Wednesday, September 24, 2008

Memo to Conservative Companies: Web Surfing's Okay

Here's an interesting statistic for a Friday, as you find your mind (and your mouse) wandering to the weekend. A survey by the Creative Group, a staffing division for advertising and marketing professionals that's part of Robert Half International, has found that 57 percent of advertising and marketing executives said that surfing the web during work hours is acceptable.

That, warns Littler Mendelson attorney Philip Gordon, should prompt companies to rethink some of their policies. "How does an employer reconcile this apparent new-found acceptance of on-the-job Web surfing," he writes on the employment law firm's blog, "with the American Management Association’s finding in its 2007 survey of workplace monitoring that 30% of employers surveyed had fired an employee for Internet surfing at work?"

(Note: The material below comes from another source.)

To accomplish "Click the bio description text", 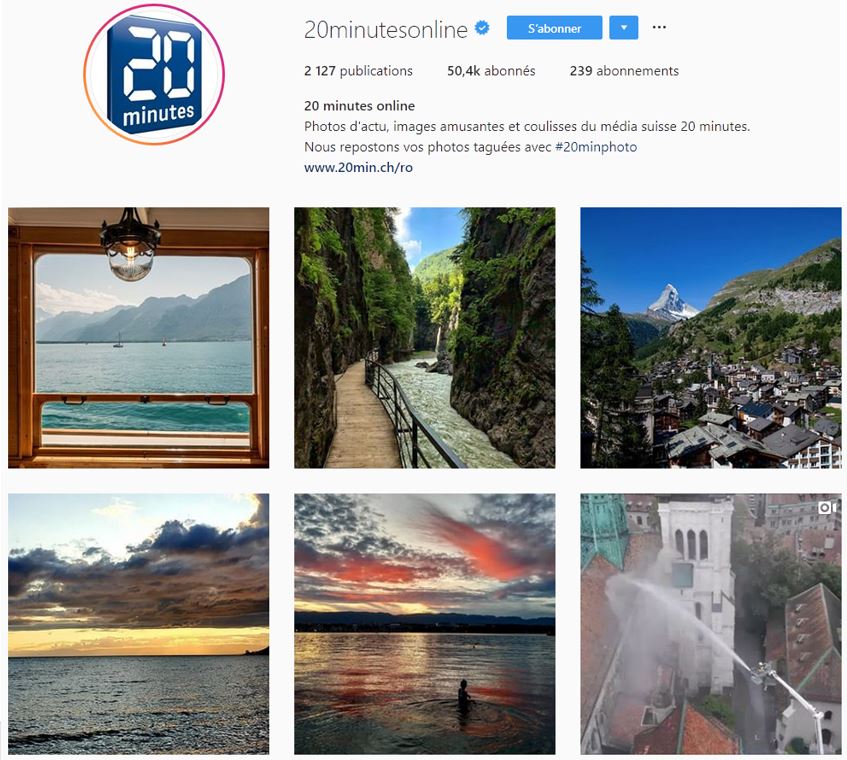I will [527, 137].
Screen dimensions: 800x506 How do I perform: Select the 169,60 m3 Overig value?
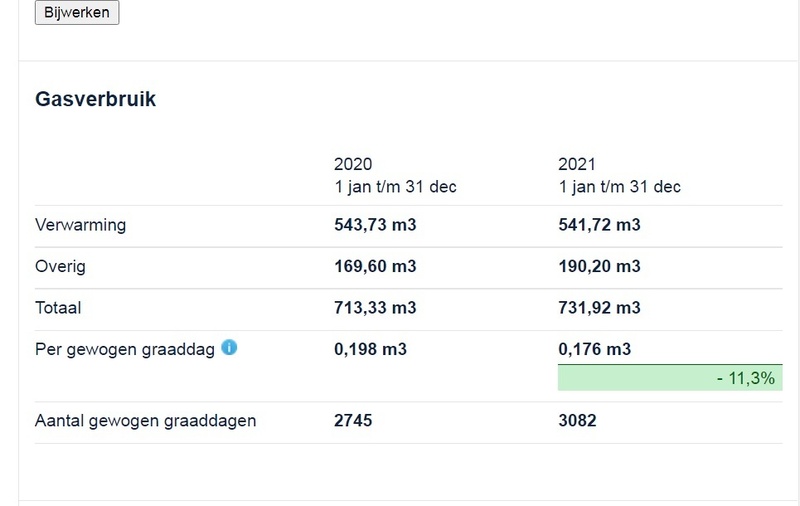[x=375, y=267]
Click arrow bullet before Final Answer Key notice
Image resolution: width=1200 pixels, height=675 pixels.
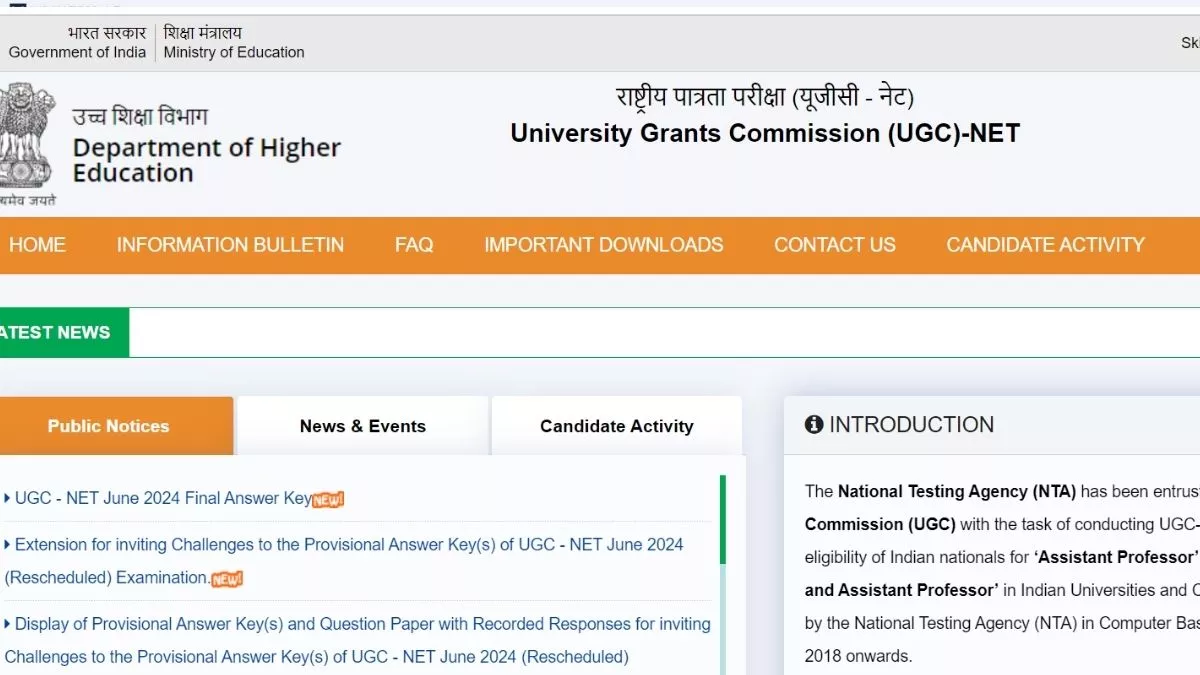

It's hard to believe that any employer would strictly ban Web use completely. Such rules seem draconian, paternalistic, and overly stringent for employees who are likely already doing far more for their employers than 9 to 5. Gordon's blog has a good run-down of appropriate limitations these more traditional employers may want to take, such as establishing bandwidth limits and of course, not opening the floodgates to online gambling and pornography. "What is left," he writes, "might actually enhance productivity or create some good will."